Functional Psychiatry: The more complex premier resistant cases are means the most likely infectious triggered autoimmunity.
I’m looking at hormones, metals, infections, both gut microbiome and systemic organisms, the immune system and autoimmune issues. Miraculously through several years of experience, I’ve been able to give people answers that are objectively defined versus subjectively defined so that they can start looking at another application to improve their psychiatric symptoms that allow the body to heal itself. In the several years of what I’ve been doing, I’ve seen mostly treatment-resistant cases. The reason why they’re treatment resistant in the psychiatric models that no one looked as far as what other systems have been damaged leading to their medical or psychiatric condition.

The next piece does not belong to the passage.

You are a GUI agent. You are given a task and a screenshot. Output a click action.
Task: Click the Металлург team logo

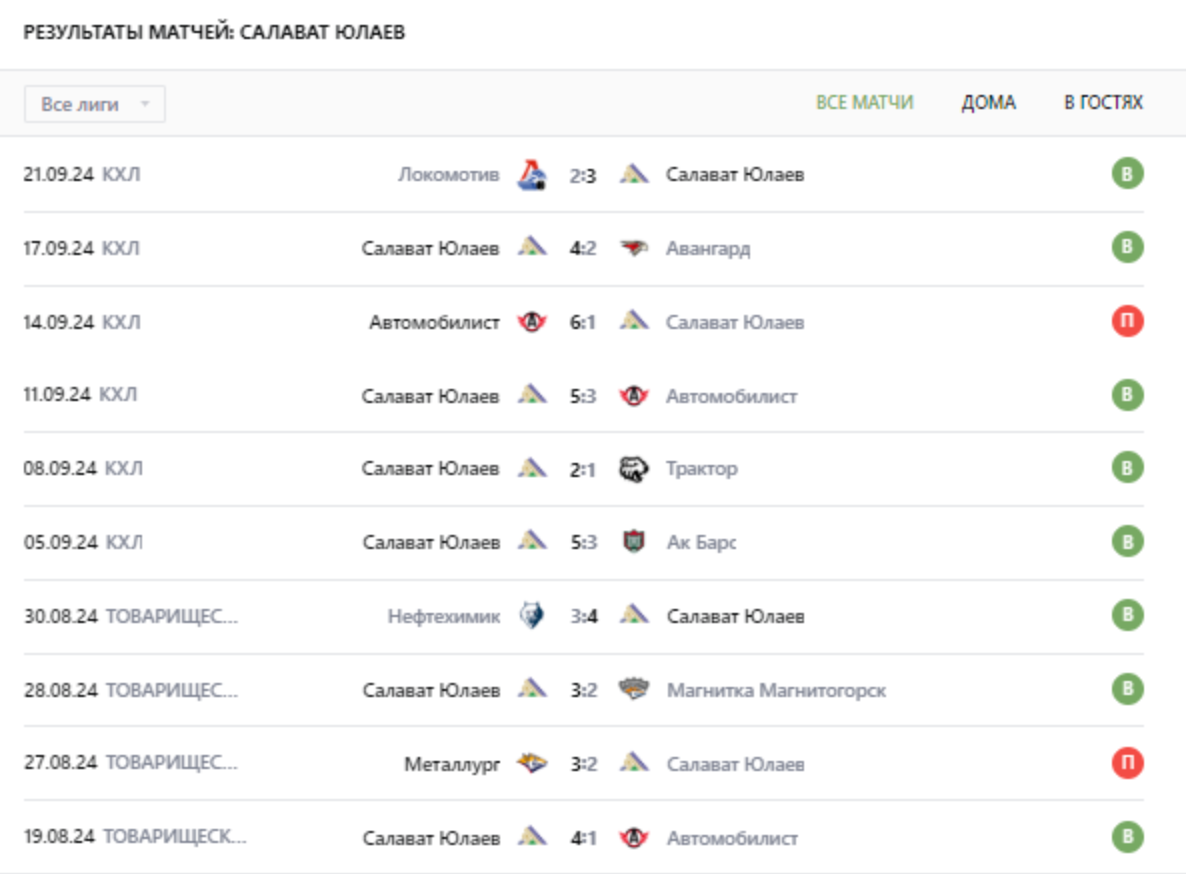coord(532,764)
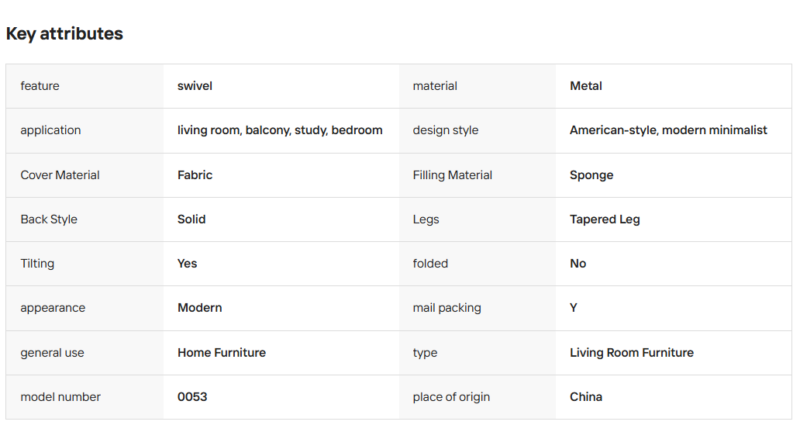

I get a lot of chronically ill psychiatric cases and I’ve had a wonderful opportunity to help these patients progress in their lives and heal the insult that triggered the condition versus the multitude of pharmaceuticals that led them to an unhealthy life quality. What I’ve learned is many patients have such insult to their biology, that in order for one to heal, you need other applications that mail out. For example, if someone has a nutritional deficiency in vitamins and minerals, you can give them a cocktail of supplementation orally, but you’re making a large assumption that they can absorb what they’re ingesting.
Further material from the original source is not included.